It was beyond brutal in Philadelphia the previous time Yu Darvish pitched. He exited that game after seven scoreless innings, then watched in what had to be utter amazement as his Cubs teammates blew a five-run lead and lost to the Phillies, who scored six runs in the ninth inning.
With luck like that, who needs any?
But what a drastically different story it was — for Darvish, and for all the Cubs — in the team’s 12-11 victory Wednesday against the Giants at Wrigley Field.
This time, Darvish’s team had his back in a big way, scoring seven runs in the first five innings. But Darvish — despite becoming the first major-league pitcher since at least 1908 to strike out at least eight batters and walk none in five consecutive starts — came unglued in the sixth.
It all started with an error. Darvish easily beat Alex Dickerson to the bag on a ground ball to Anthony Rizzo, but he dropped the first baseman’s toss. Next came a nine-pitch battle with lefty Stephen Vogt, who ultimately clobbered a home run 416 feet to right field. A Kevin Pillar shot into the basket in center — the Giants’ fourth homer off Darvish — tied it 7-7 and sent him on a slow, lonely walk to the dugout.
On a night when the Wrigley crowd came ready with “Yuuu!” chants — the loudest of which came on his RBI single in the second inning — Darvish left the game with his head down.
“Four homers is too much,” he said. “But we won, so I’ll take it.”
An army of Cubs rallied to make Darvish’s struggle-filled outing come across as more of a blip than a serious regression. That’s the difference between winning and losing, isn’t it?
And this was no ordinary victory. The Cubs’ fourth win in a row — which moved them a half-game ahead of the Cardinals at the top of the National League Central — felt to players like a momentous one.
Kris Bryant, whose two-run homer in the eighth was the final scoring blow of the evening, described it as “season-defining.”
“Yeah, that’s what [Anthony Rizzo] told me,” he said. “We were high-fiving there, and Rizzo told me this was a season-defining win, and I can’t disagree with him. It was one of those games where you don’t feel like you’re going to win, just because you’re taking a lead and then giving it back, but we came out on top and definitely had some good momentum here.”
Nick Castellanos had four more hits, including a homer, and drove in three runs. Rizzo had two hits and scored three runs. Brandon Kintzler and closer Craig Kimbrel each pitched a scoreless inning to pick up their teammates on a rough night for pitchers.
The Giants scored a total of nine runs in the fifth, sixth and seventh innings — and lost?
“Just a good, hard-fought, never-quit win for us,” Rizzo said.
But the game didn’t go the way it was supposed to for Darvish, who’d seemingly gone a long way toward reversing his fortunes with the Cubs. Darvish — still with only five victories in 34 starts with the team — came in red-hot, with a 2.36 ERA in his previous seven starts. And he has been in full command, as evidenced by his disappearing walk numbers.

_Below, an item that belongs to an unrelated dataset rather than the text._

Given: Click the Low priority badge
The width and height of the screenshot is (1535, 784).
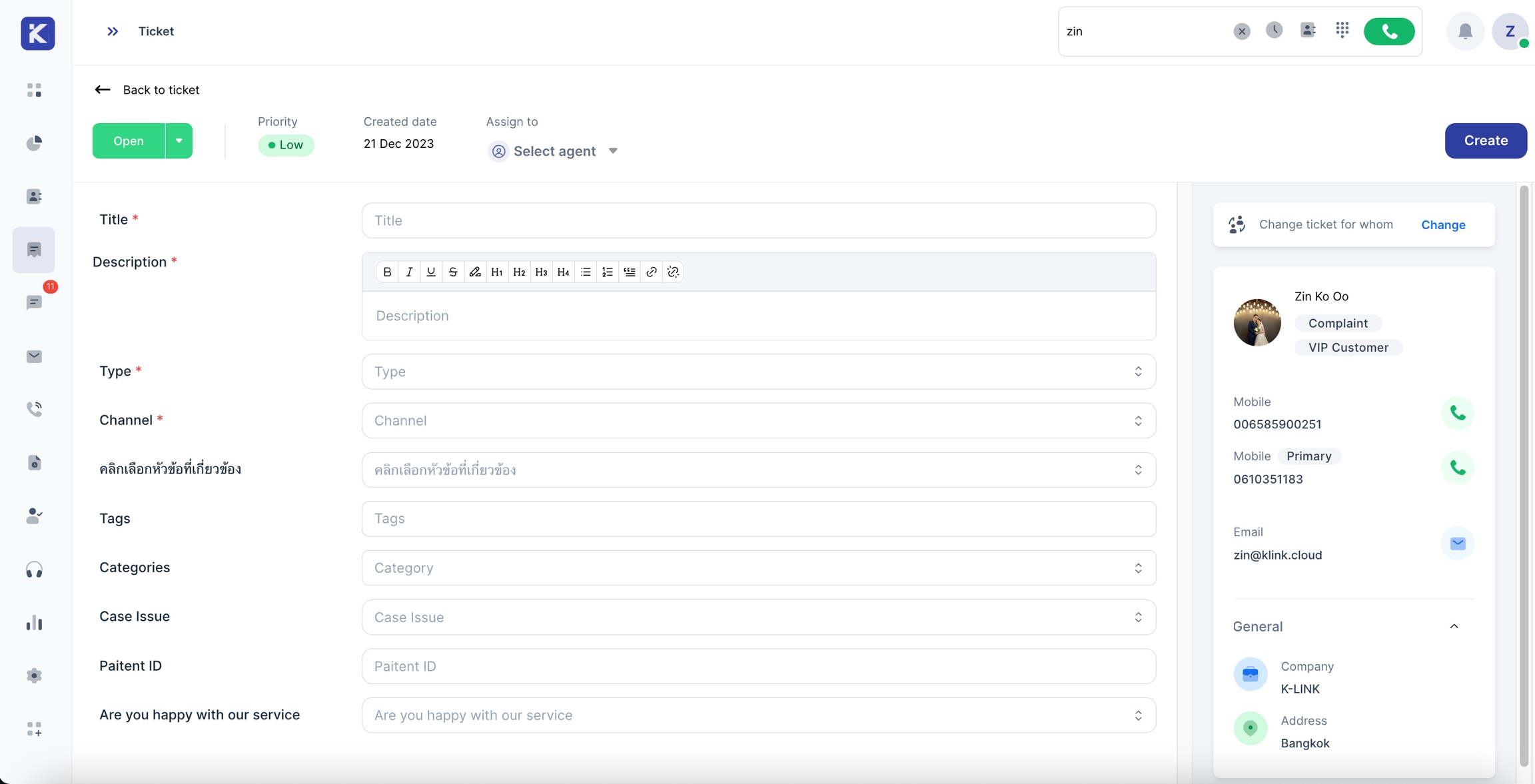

Manager Joe Maddon compared Darvish’s slow start as a Cub to that of Jon Lester, who was good — 11-12 with a 3.34 ERA — but not a true ace in 2015, his first season with the team.
“Now we’re seeing who Yu Darvish really is,” Maddon said before the game.
Needless to say, Darvish hasn’t been anywhere near as good thus far as Lester was then.
Cubs fans have seen Darvish pitch well, and they’ve seen him exit a few games with his head down.
This time — unexpectedly — they saw the latter, quieting any notion that Darvish has found his way out of the woods just yet.